Arrange the lines of data below as a numbered list, omitting any blank lines. Leave the pictures out of the list.

[Lines of data]
══════════════════════════════

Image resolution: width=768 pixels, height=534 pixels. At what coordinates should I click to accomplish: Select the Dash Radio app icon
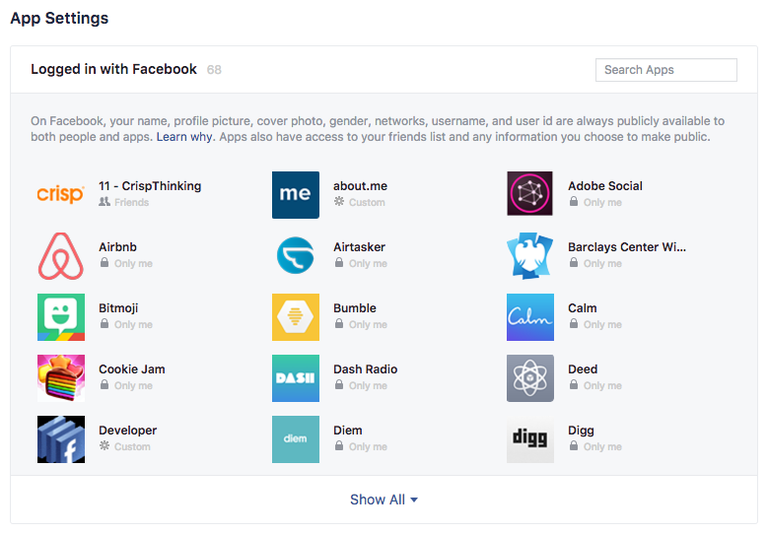coord(296,378)
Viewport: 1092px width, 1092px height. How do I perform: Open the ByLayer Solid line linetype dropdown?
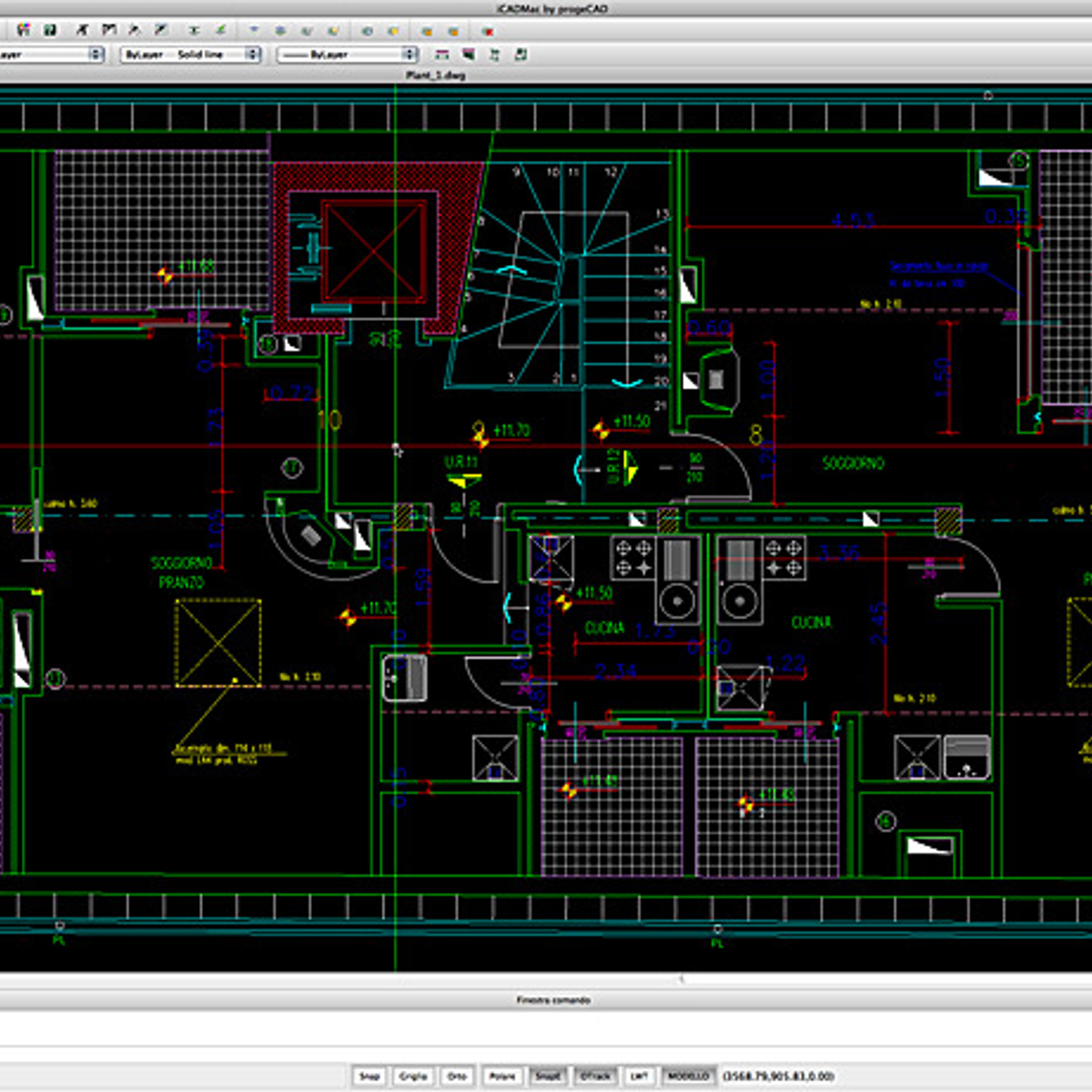pos(190,55)
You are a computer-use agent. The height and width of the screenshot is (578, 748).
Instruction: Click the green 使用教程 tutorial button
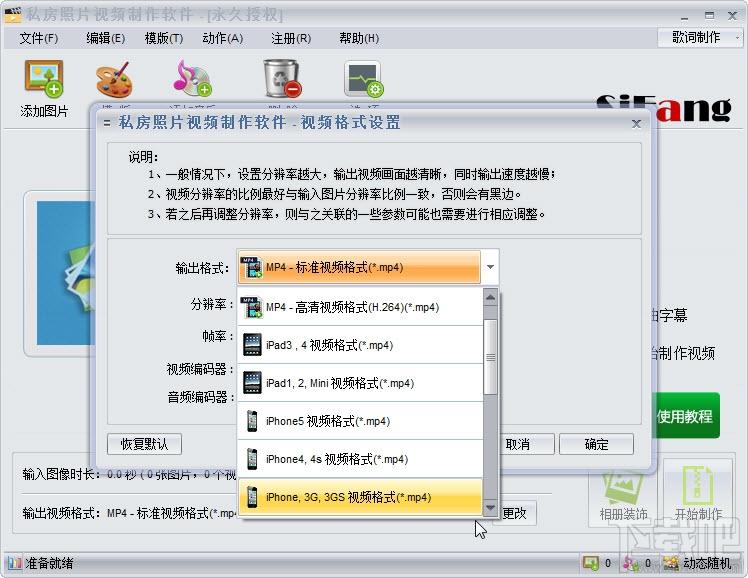click(x=685, y=416)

══════════════════════════════

Correct response ▸
1. Image resolution: width=768 pixels, height=534 pixels. At what coordinates should I click to accomplish: Select the Dash Radio app icon
2. coord(296,378)
3. Viewport: 1092px width, 1092px height. How do I perform: Open the ByLayer Solid line linetype dropdown?
4. pos(190,55)
5. You are a computer-use agent. The height and width of the screenshot is (578, 748).
6. Instruction: Click the green 使用教程 tutorial button
7. click(x=685, y=416)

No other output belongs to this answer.